Exercise brief:
Extract the full set of records that follows, word for word.

The data:

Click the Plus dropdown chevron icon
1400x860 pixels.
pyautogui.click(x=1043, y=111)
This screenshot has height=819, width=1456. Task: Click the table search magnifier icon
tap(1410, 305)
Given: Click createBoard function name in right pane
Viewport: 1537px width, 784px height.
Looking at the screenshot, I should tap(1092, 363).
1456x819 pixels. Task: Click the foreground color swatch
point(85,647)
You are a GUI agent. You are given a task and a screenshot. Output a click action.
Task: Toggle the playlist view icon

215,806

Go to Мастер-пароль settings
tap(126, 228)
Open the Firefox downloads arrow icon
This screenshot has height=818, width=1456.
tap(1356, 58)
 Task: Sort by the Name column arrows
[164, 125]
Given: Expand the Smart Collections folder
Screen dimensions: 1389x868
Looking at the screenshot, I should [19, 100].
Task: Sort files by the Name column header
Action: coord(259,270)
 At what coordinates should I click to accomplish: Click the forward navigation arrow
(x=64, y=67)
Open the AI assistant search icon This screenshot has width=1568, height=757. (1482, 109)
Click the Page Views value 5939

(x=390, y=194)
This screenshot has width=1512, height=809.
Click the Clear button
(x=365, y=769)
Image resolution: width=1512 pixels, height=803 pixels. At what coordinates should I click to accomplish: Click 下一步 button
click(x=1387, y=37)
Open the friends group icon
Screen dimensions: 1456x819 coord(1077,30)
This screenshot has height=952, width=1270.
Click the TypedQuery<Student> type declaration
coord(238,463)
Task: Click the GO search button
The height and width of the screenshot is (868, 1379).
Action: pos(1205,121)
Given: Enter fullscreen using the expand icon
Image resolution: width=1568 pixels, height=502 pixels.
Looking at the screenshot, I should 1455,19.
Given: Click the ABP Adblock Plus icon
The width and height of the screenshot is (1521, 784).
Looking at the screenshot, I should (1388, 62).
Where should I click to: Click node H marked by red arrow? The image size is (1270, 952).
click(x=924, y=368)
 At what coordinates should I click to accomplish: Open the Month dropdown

Response to this task:
Click the Plus dropdown chevron icon
1400x860 pixels.
pyautogui.click(x=1043, y=111)
This screenshot has height=819, width=1456. Task: Click the table search magnifier icon
tap(1410, 305)
Given: Click createBoard function name in right pane
Viewport: 1537px width, 784px height.
Looking at the screenshot, I should tap(1092, 363).
1456x819 pixels. Task: Click the foreground color swatch
point(85,647)
You are a GUI agent. You are given a task and a screenshot. Output a click action.
Task: Toggle the playlist view icon

215,806

Go to Мастер-пароль settings
tap(126, 228)
Open the Firefox downloads arrow icon
This screenshot has height=818, width=1456.
tap(1356, 58)
 Task: Sort by the Name column arrows
[164, 125]
Given: Expand the Smart Collections folder
Screen dimensions: 1389x868
Looking at the screenshot, I should [19, 100].
Task: Sort files by the Name column header
Action: coord(259,270)
 At what coordinates should I click to accomplish: Click the forward navigation arrow
(x=64, y=67)
Open the AI assistant search icon This screenshot has width=1568, height=757. (1482, 109)
Click the Page Views value 5939

(x=390, y=194)
This screenshot has width=1512, height=809.
Click the Clear button
(x=365, y=769)
Image resolution: width=1512 pixels, height=803 pixels. At what coordinates should I click to accomplish: Click 下一步 button
click(x=1387, y=37)
Open the friends group icon
Screen dimensions: 1456x819 coord(1077,30)
This screenshot has height=952, width=1270.
Click the TypedQuery<Student> type declaration
coord(238,463)
Task: Click the GO search button
The height and width of the screenshot is (868, 1379).
Action: pos(1205,121)
Given: Enter fullscreen using the expand icon
Image resolution: width=1568 pixels, height=502 pixels.
Looking at the screenshot, I should 1455,19.
Given: Click the ABP Adblock Plus icon
The width and height of the screenshot is (1521, 784).
Looking at the screenshot, I should (1388, 62).
Where should I click to: Click node H marked by red arrow? The image size is (1270, 952).
click(x=924, y=368)
 At what coordinates should I click to accomplish: Open the Month dropdown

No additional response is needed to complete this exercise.